I have been wanting to put in a single track, and hang 2 overlapping doors for the inside garage opening. this would be an about 75% closure, 12-14' long. There are pages, and pages of these things, I just want something good. Most everything is hardware only, I would like to get the doors also. Does anybody have something that they like?


----------



## Dhal22 (Feb 3, 2021)

I built sliding doors recently,  mostly because I couldn't find the size I needed.   I wanted a semi private office room so came up with this idea.  The hardware was found on Amazon and I'm happy with it.   They will cut rails to your length off needed. 

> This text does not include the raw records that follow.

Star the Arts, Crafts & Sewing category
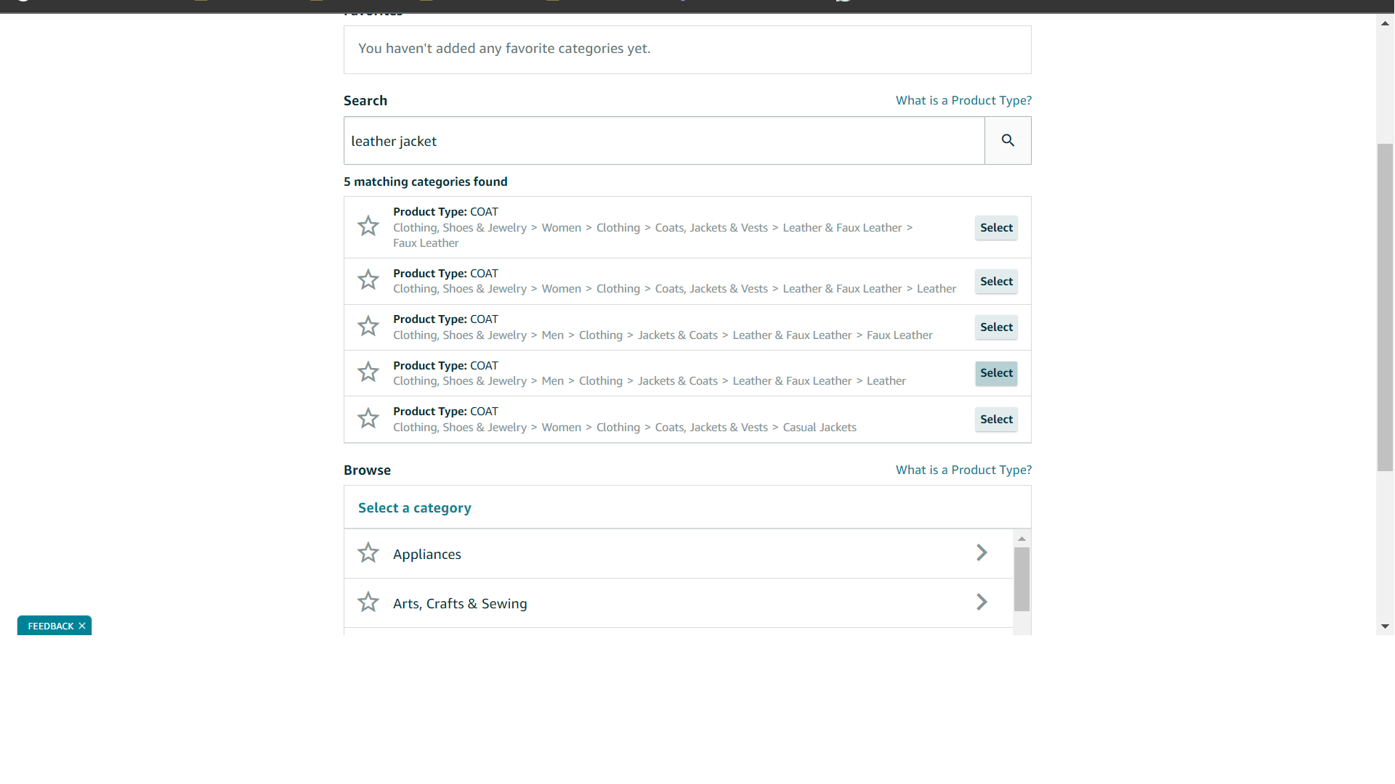Image resolution: width=1395 pixels, height=784 pixels. 368,603
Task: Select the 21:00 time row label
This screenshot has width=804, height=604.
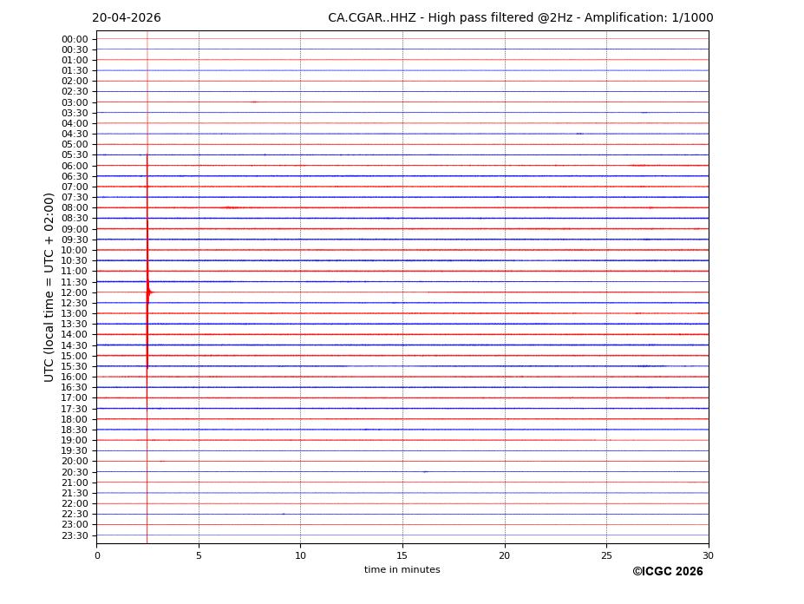Action: pos(75,483)
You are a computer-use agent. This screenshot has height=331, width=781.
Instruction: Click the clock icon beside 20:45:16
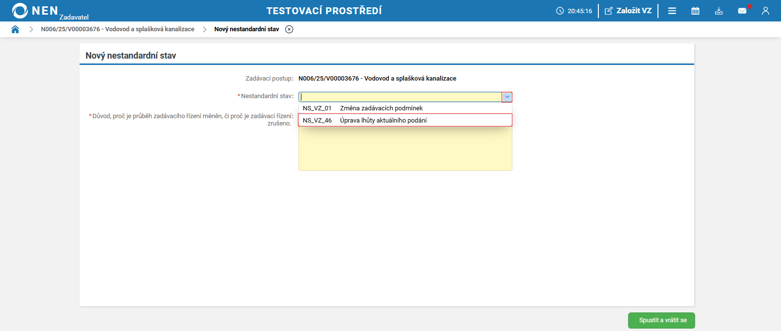click(560, 11)
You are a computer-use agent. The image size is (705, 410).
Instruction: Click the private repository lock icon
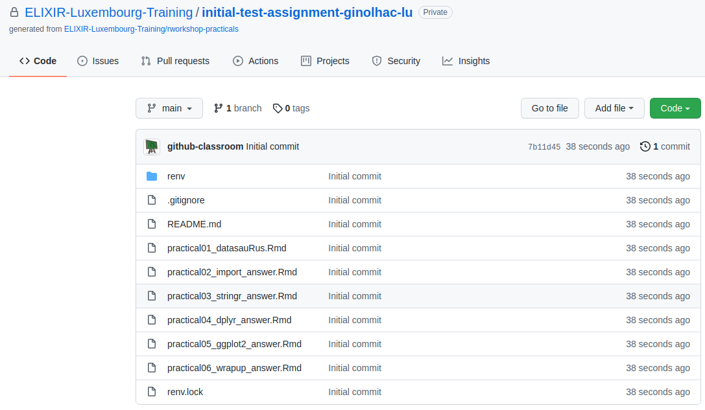(x=14, y=12)
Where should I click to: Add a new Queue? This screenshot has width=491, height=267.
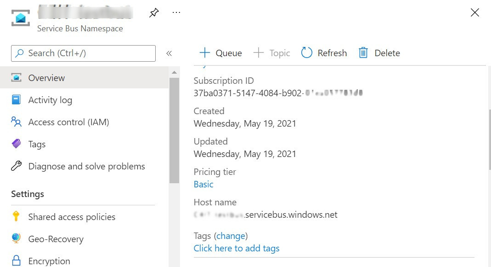point(220,53)
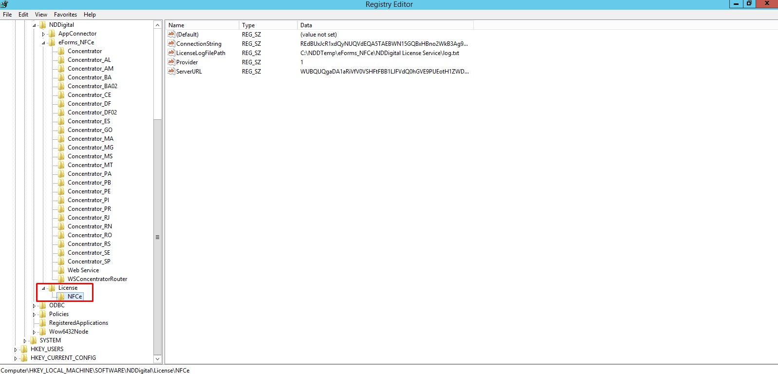Click the tree pane scroll down arrow

pos(157,359)
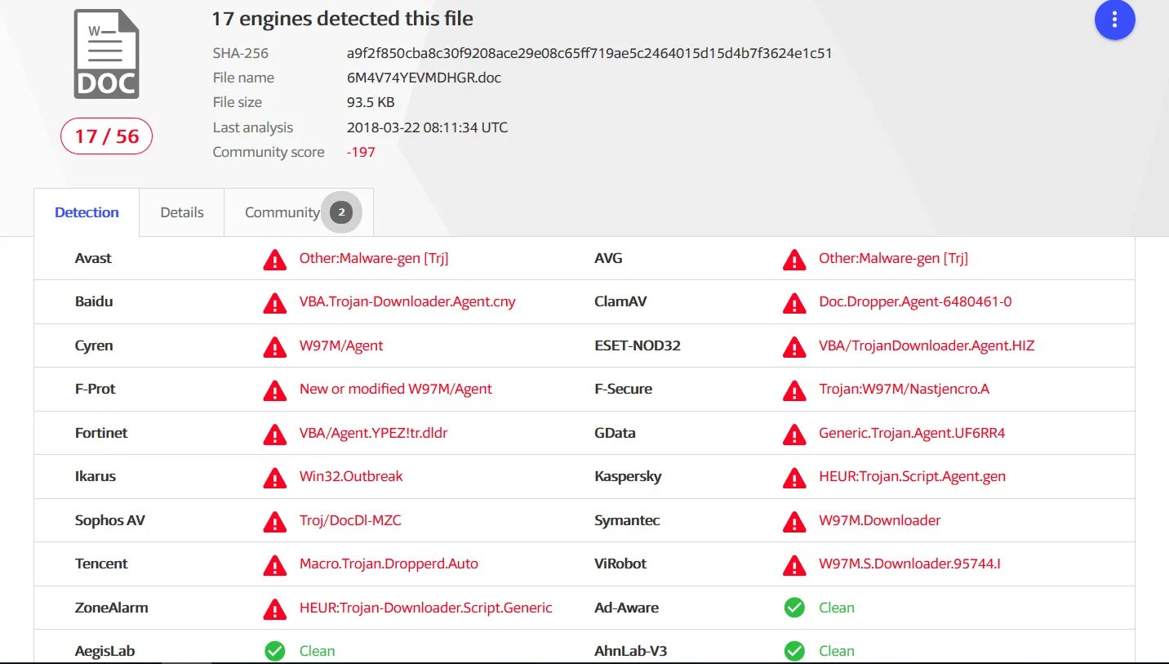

The lumber is siding from Lowe's,  stained gray and whitewashed with ceiling paint.


----------



## Aukai (Feb 3, 2021)

Thank you


----------



## mmcmdl (Feb 3, 2021)

Mike , can't help you on the doors but I'll share a memory . Back in 86 I bought my little brick rancher that the basement was ground level . I needed to get my equipment into it . I blew out the concrete block with the help of my FIL who was a carpender by trade . We framed it in for a 8 foot Anderson double slider . He instructed me to go up to 84 Lumber for some shingles to get the door in . Being a dumb arse masheenist I came back with two stacks of roofing shingles .  What did I know , I can still remember the look on his face .


----------



## Aukai (Feb 3, 2021)

I'm the same way, I do not know what you were supposed to do , was it for shimming? They sell them in small bags now.


----------



## mmcmdl (Feb 3, 2021)

Wood shims for the frames .


----------



## Aukai (Feb 3, 2021)

OOOH I"M smat yah!!!


----------



## Alcap (Feb 3, 2021)

I built these 9’+ each doors for my garage . The tracks are barn door tracks and hardware the frame of the doors are 2x6 metal studs . The corners were sort of ship lap ( might not be correct term ). sheet metal screwed together . I covered the outside with 1/2” plywood so siding and trim could be attached the space between had foam insulation with the inside 1/4” covering it  . Wasn’t very hard to make


----------